▶ **Some records**
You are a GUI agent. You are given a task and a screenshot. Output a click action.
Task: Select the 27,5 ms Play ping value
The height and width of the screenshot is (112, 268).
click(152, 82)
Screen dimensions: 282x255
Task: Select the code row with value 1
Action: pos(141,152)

▶ **Job**
Rewrite the lines above, substituting "latency" for "ping" and keeping everything else unchanged.

▶ **Correct output**
You are a GUI agent. You are given a task and a screenshot. Output a click action.
Task: Select the 27,5 ms Play latency value
The height and width of the screenshot is (112, 268).
click(152, 82)
Screen dimensions: 282x255
Task: Select the code row with value 1
Action: pos(141,152)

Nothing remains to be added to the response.